═══ TASK DATA ═══

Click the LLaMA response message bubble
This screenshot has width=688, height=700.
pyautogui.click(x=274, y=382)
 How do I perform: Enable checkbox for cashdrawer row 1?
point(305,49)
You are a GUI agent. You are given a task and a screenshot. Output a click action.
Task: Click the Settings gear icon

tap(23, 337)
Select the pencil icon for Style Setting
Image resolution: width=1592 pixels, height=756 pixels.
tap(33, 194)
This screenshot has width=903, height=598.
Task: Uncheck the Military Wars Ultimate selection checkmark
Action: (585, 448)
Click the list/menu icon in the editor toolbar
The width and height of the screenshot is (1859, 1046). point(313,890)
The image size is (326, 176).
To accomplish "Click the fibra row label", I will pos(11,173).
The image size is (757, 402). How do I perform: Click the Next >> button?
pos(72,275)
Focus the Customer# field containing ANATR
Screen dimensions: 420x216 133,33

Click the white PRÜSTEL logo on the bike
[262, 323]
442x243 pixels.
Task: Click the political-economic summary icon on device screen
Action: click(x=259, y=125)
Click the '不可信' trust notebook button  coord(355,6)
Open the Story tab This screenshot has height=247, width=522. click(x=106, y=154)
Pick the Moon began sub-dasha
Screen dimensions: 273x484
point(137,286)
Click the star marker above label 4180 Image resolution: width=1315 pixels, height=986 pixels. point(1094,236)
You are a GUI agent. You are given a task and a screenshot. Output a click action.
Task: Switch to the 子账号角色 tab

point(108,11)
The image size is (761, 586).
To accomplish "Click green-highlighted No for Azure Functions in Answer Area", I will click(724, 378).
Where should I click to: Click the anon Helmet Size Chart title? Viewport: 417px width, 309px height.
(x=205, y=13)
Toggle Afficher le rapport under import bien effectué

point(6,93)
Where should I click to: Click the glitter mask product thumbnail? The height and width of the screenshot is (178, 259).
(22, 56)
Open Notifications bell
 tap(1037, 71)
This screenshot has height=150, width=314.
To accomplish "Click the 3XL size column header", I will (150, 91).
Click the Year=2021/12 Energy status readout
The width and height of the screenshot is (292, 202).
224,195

═══

TASK DETAILS: Go through the records and copy each one exactly.

ANSWER BOX:
Click the LLaMA response message bubble
This screenshot has width=688, height=700.
pyautogui.click(x=274, y=382)
 How do I perform: Enable checkbox for cashdrawer row 1?
point(305,49)
You are a GUI agent. You are given a task and a screenshot. Output a click action.
Task: Click the Settings gear icon

tap(23, 337)
Select the pencil icon for Style Setting
Image resolution: width=1592 pixels, height=756 pixels.
tap(33, 194)
This screenshot has width=903, height=598.
Task: Uncheck the Military Wars Ultimate selection checkmark
Action: (585, 448)
Click the list/menu icon in the editor toolbar
The width and height of the screenshot is (1859, 1046). point(313,890)
The image size is (326, 176).
To accomplish "Click the fibra row label", I will pos(11,173).
The image size is (757, 402). How do I perform: Click the Next >> button?
pos(72,275)
Focus the Customer# field containing ANATR
Screen dimensions: 420x216 133,33

Click the white PRÜSTEL logo on the bike
[262, 323]
442x243 pixels.
Task: Click the political-economic summary icon on device screen
Action: click(x=259, y=125)
Click the '不可信' trust notebook button  coord(355,6)
Open the Story tab This screenshot has height=247, width=522. click(x=106, y=154)
Pick the Moon began sub-dasha
Screen dimensions: 273x484
point(137,286)
Click the star marker above label 4180 Image resolution: width=1315 pixels, height=986 pixels. point(1094,236)
You are a GUI agent. You are given a task and a screenshot. Output a click action.
Task: Switch to the 子账号角色 tab

point(108,11)
The image size is (761, 586).
To accomplish "Click green-highlighted No for Azure Functions in Answer Area", I will click(724, 378).
Where should I click to: Click the anon Helmet Size Chart title? Viewport: 417px width, 309px height.
(x=205, y=13)
Toggle Afficher le rapport under import bien effectué

point(6,93)
Where should I click to: Click the glitter mask product thumbnail? The height and width of the screenshot is (178, 259).
(22, 56)
Open Notifications bell
 tap(1037, 71)
This screenshot has height=150, width=314.
To accomplish "Click the 3XL size column header", I will (150, 91).
Click the Year=2021/12 Energy status readout
The width and height of the screenshot is (292, 202).
224,195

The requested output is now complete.